Genetic alterations of 11p15.5 imprinted gene clusters (regulated by imprinting centres H19/IGF2:IG-DMR (IC1) and KCNQ1OT1:TSS-DMR (IC2)) contribute to the phenotypically inverse growth disorders Beckwith-Wiedemann syndrome (BWS; OMIM #130650) and Silver-Russell syndrome (SRS; OMIM #180860).1 2

BWS shows locus heterogeneity within the 11p15.5 chromosomal region, where IC2 loss of methylation, IC1 gain of methylation, 11p15.5 UPD/CNV or CDKN1C pathogenic variants may lead to a wide spectrum of BWS features ranging from isolated cancer predisposition3 to severe dysmorphia.2 The predominant cause of SRS is IC1 loss of methylation, with UPD7, 11p15.5 CNVs or CDKN1C variants constituting rarer causes.4 ,5

As recently summarised by Eggermann et al,5 eight individuals with microdeletions in IC2 have been observed in five families. The deletions, all spanning 60 kb or more, affected the KCNQ1OT1 gene, the IC2, and part of the exonic sequence of KCNQ1. Paternal loss of KCNQ1OT1 should lead to expression of paternal CDKN1C, theoretically impeding growth. Among the eight individuals, five had paternally inherited deletions (three showing SRS phenotype and two asymptomatic) and three had maternally inherited deletions (all showing BWS phenotype).

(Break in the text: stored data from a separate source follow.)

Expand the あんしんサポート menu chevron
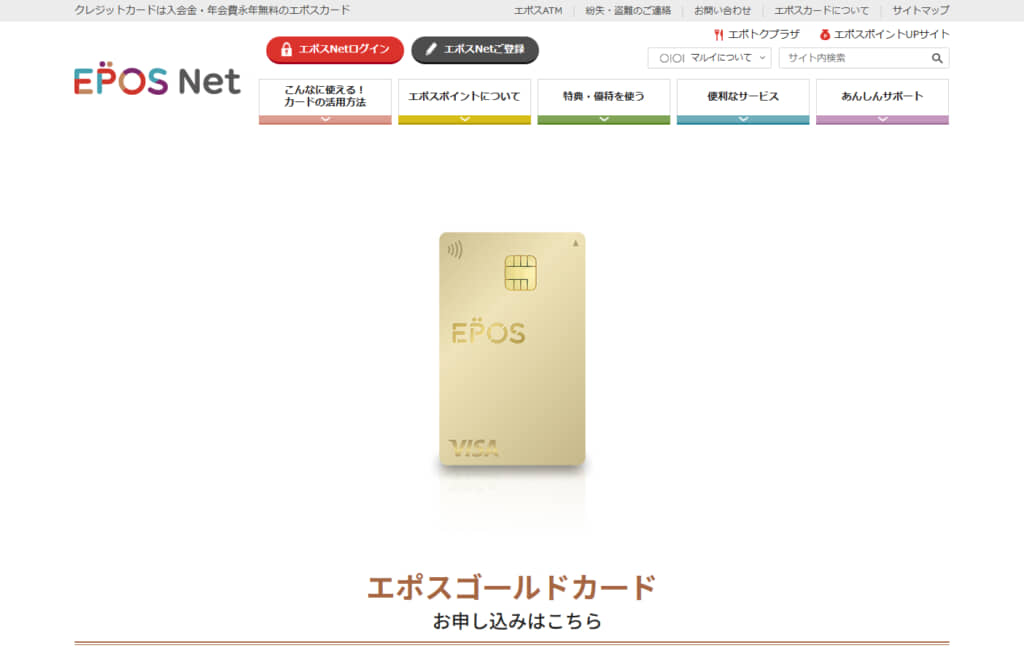This screenshot has height=664, width=1024. tap(882, 119)
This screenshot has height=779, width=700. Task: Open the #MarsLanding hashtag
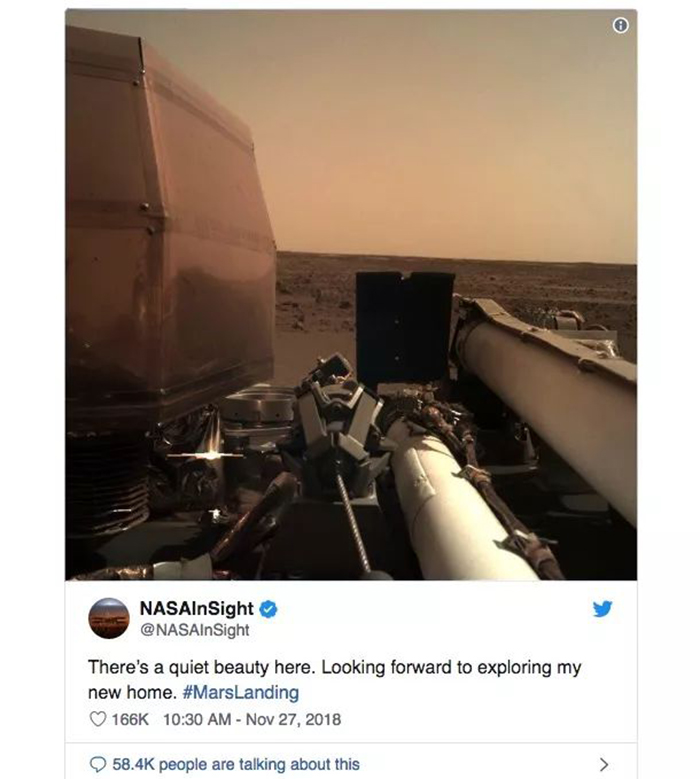241,692
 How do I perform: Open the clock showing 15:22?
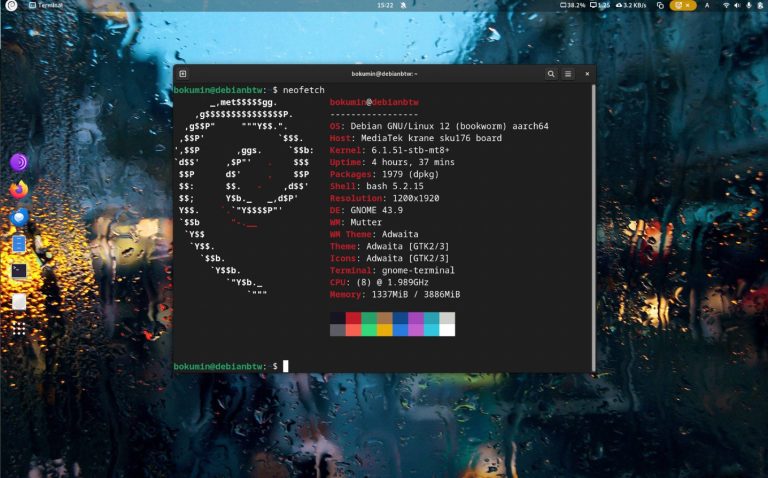[x=384, y=5]
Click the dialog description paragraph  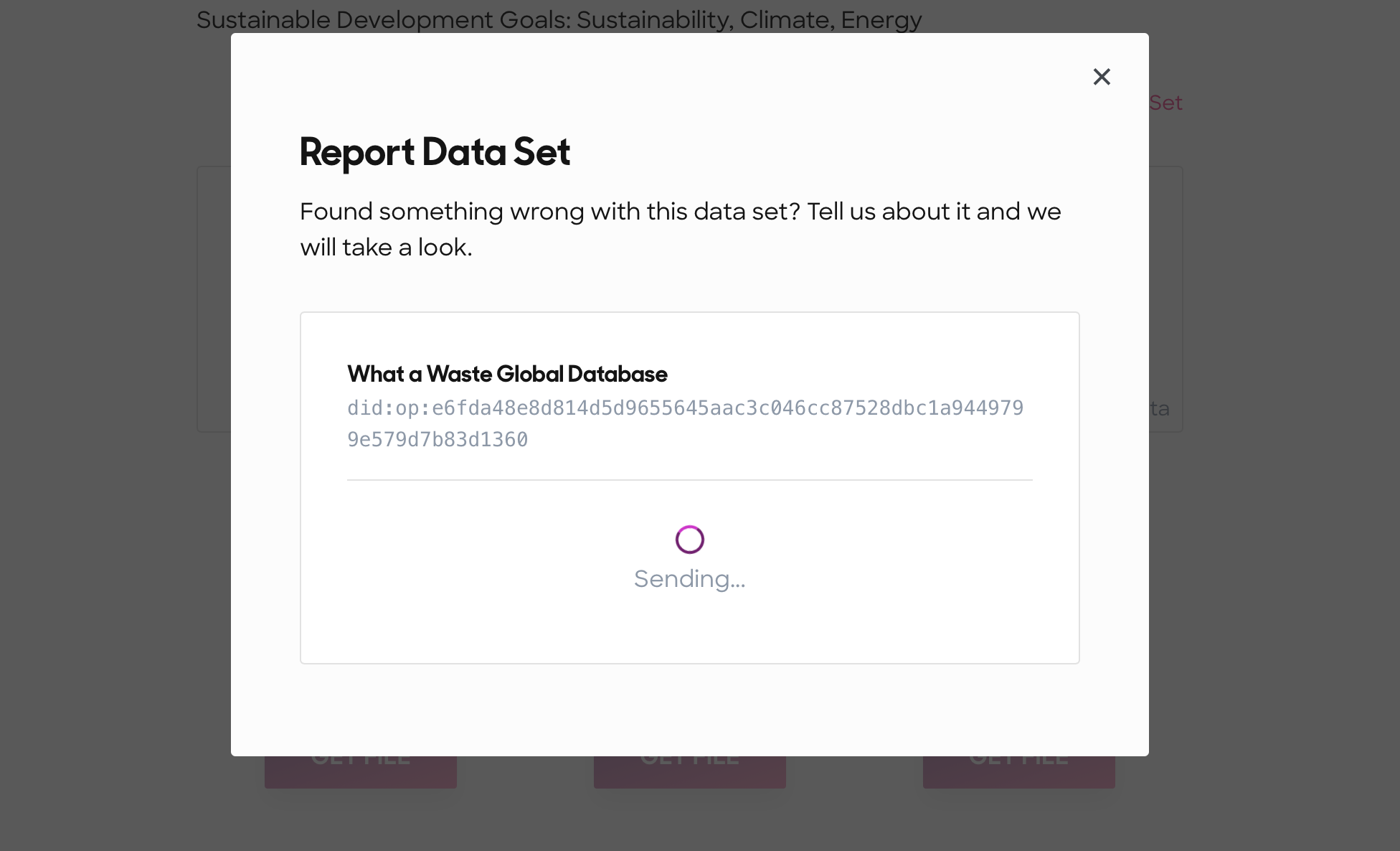(679, 228)
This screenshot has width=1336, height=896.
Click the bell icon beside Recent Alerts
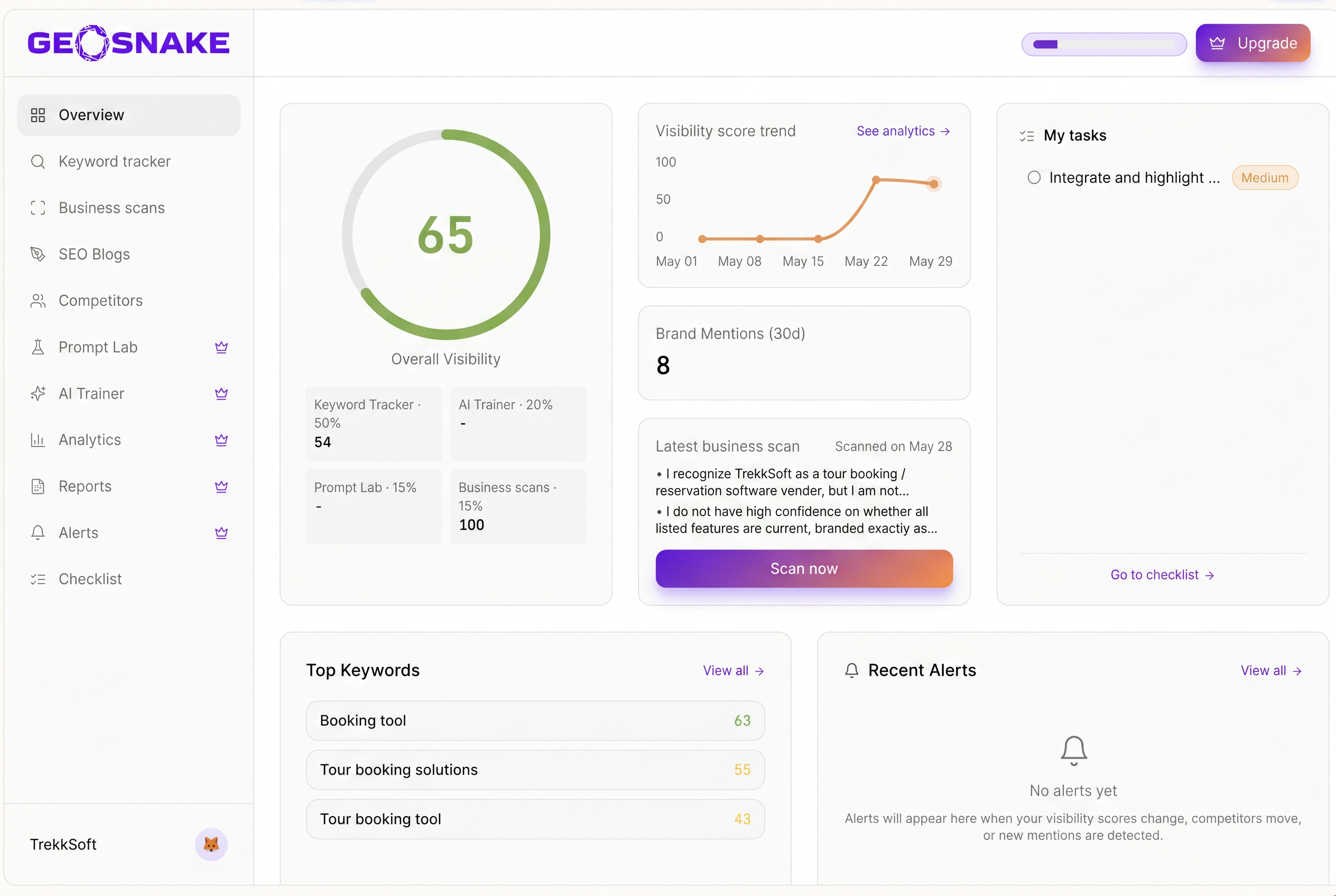point(851,670)
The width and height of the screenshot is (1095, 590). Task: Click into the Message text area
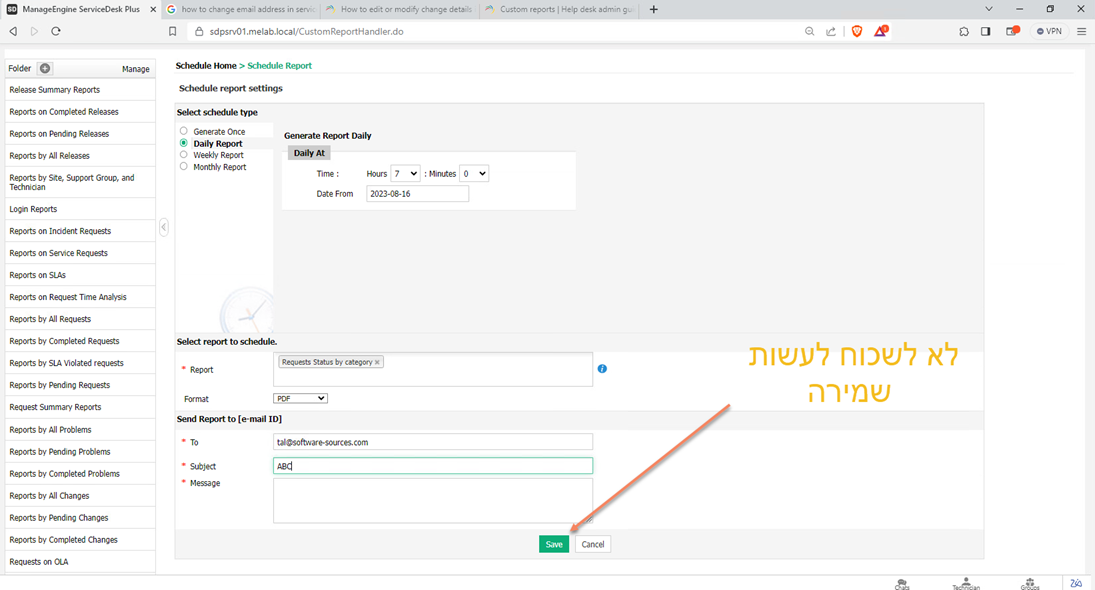pyautogui.click(x=432, y=500)
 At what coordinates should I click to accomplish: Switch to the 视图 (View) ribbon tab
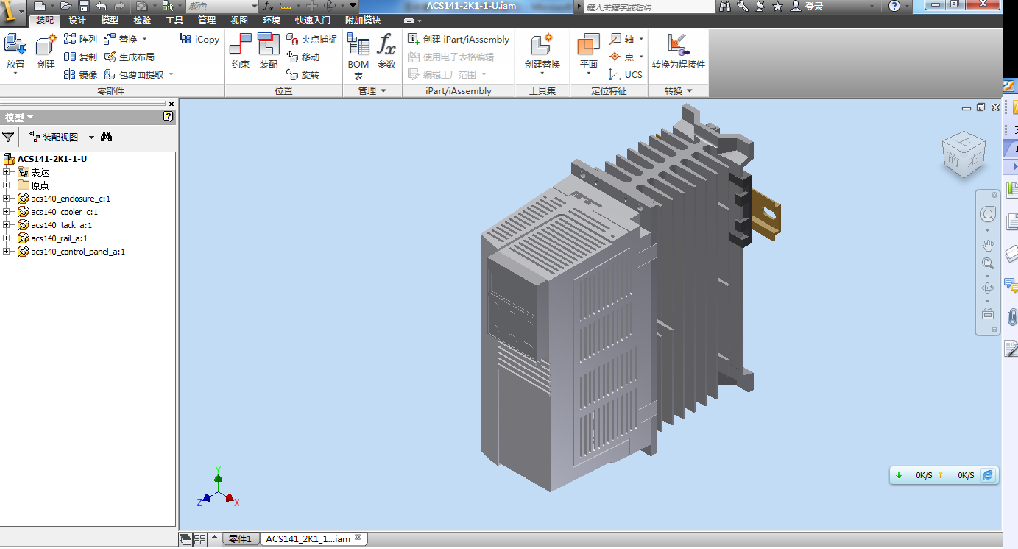click(239, 20)
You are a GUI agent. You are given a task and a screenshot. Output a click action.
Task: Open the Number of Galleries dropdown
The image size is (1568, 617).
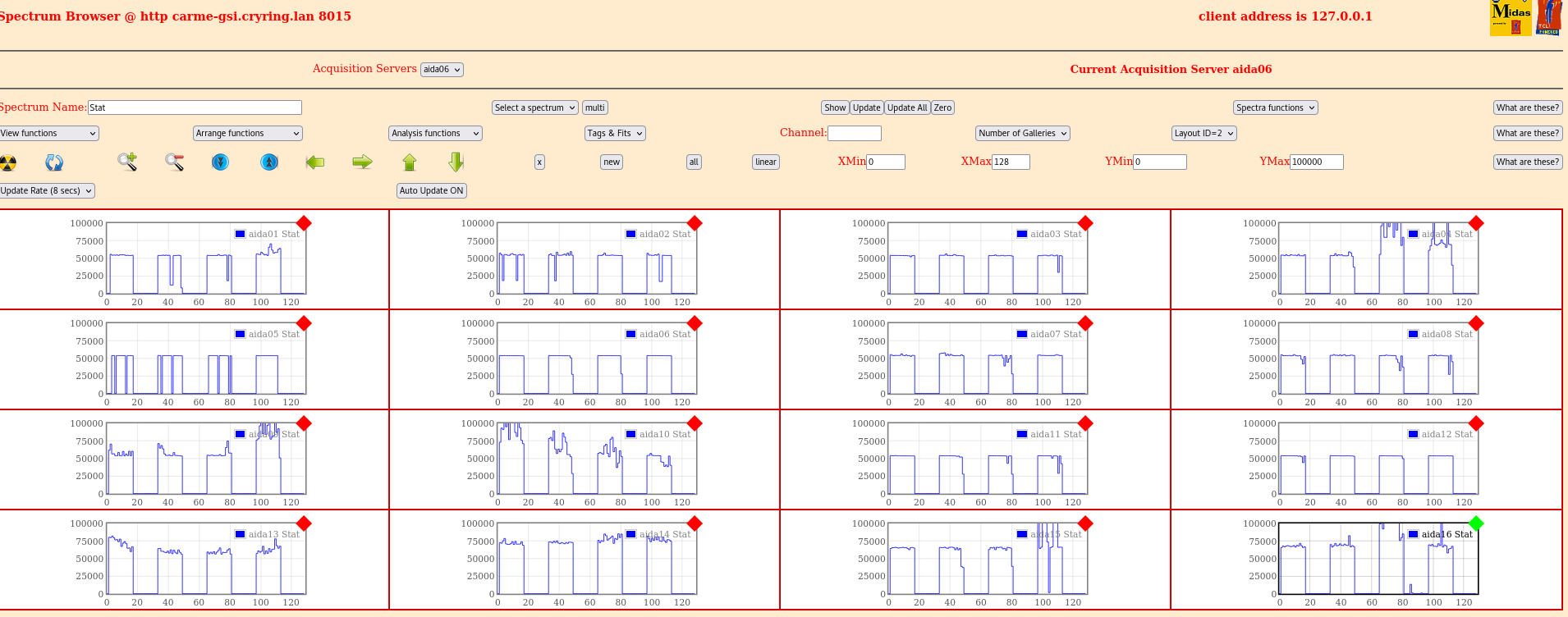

In a sixth family, they presented a 132 bp deletion located in the non-coding gene KCNQ1OT1, which overlapped with intron 11 of KCNQ1 (KCNQ1OT1: NR_002728.3:n.134_265del; KCNQ1: LRG287t1:c.1514+37 654_1514+37 785 del; Chr11(GRCh37):g.2,720,964–2721,095del). The proband, a 4-year-old girl, inherited this alteration paternally and scored 2 of 6 on the Netchine-Harbison scale (postnatal biometrics and prominent forehead). Thus, the affected girl did not meet the clinical criteria for the diagnosis of SRS. The authors postulate that her short stature is the result of paternal expression of CDKN1C. They also suggest that the father was unaffected as his deletion was inherited maternally and KCNQ1OT1 is therefore already silenced.

We report a seventh family harbouring precisely the same 132 bp deletion described in the family presented by Eggermann et al. The proband was identified as part of the STAGING project (Sequencing Tumor And Germline DNA – Implications and National Guidelines), a national cohort of Danish paediatric cancer patients, offering extensive prospective sequencing of germline DNA. The first 198 patients have been published, including the sequencing and bioinformatics pipeline methods.6

The 15 11/12 years old female proband was included in STAGING6 following a diagnosis of an unspecified tumour located in the right popliteal region. Whole genome sequencing (WGS) of a needle biopsy from the tumour revealed a somatic CTNNB1 (NM_001904.4: c.121A>G, p.(Thr41Ala)) gain-of-function variant strongly associated with desmoid fibromatosis tumours cooperated by histopathology. The fibromatosis mass was deemed unsuited for radical surgery due to involvement of the tibial nerve and major vessels. Clinical and radiological progression of the lesion during a wait-and-see approach prompted initiation of chemotherapy with methotrexate and vinblastine followed by tyrosine kinase inhibitors, which both proved largely ineffective (figure 1). Alternative limb-sparing surgical therapies are now being explored.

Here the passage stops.